• _WHAT YOU SHOULD DO_:
Copy the material word for word, from the line with "The image size is (474, 379)." up to and including the line with "Looking at the screenshot, I should (x=70, y=50).".

*** PROVIDED RECORDS

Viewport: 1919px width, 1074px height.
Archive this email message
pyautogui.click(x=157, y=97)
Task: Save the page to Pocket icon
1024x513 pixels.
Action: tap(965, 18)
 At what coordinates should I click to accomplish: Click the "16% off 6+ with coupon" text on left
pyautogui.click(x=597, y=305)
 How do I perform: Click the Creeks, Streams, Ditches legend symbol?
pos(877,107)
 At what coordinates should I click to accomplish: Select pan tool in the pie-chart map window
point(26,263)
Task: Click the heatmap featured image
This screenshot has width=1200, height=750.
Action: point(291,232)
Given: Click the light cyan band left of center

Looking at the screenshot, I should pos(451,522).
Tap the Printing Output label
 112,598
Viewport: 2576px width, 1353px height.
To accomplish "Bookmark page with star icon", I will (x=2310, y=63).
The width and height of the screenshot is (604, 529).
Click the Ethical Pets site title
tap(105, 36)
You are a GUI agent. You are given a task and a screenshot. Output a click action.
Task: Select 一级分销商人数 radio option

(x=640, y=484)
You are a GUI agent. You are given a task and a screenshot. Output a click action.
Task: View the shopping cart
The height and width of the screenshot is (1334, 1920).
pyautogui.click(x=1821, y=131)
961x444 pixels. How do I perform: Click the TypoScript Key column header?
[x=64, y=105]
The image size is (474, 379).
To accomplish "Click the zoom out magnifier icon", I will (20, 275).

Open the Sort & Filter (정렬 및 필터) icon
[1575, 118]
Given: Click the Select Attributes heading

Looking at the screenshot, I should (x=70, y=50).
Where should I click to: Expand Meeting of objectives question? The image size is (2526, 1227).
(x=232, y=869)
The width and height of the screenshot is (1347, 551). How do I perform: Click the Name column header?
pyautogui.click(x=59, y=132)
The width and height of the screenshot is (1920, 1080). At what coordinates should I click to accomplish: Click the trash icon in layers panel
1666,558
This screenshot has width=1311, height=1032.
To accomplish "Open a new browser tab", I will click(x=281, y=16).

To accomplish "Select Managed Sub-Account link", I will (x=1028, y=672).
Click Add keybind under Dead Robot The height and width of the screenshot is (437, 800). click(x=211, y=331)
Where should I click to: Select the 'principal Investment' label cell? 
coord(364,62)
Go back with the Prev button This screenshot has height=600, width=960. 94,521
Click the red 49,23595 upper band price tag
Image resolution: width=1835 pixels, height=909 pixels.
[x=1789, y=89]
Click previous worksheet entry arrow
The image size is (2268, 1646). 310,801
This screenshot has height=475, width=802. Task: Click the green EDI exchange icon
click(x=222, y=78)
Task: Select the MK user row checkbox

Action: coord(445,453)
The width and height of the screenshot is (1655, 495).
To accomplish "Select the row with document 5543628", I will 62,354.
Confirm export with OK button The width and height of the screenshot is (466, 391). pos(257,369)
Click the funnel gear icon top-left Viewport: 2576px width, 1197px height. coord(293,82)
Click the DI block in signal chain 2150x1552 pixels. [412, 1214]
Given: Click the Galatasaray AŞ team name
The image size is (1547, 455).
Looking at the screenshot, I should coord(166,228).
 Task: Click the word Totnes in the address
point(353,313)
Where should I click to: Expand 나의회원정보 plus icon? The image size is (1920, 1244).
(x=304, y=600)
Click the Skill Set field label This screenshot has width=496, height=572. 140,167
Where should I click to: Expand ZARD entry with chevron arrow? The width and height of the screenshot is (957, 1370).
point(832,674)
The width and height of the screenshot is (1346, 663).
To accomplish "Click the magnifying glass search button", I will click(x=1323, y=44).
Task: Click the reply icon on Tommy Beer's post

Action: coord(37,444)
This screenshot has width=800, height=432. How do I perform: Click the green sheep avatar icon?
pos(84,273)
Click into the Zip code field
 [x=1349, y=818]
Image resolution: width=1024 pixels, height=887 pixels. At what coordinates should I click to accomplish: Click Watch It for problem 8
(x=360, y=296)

******

• _OUTPUT OF THE TASK_:
The image size is (474, 379).
To accomplish "Click the zoom out magnifier icon", I will (20, 275).

Open the Sort & Filter (정렬 및 필터) icon
[1575, 118]
Given: Click the Select Attributes heading

Looking at the screenshot, I should (x=70, y=50).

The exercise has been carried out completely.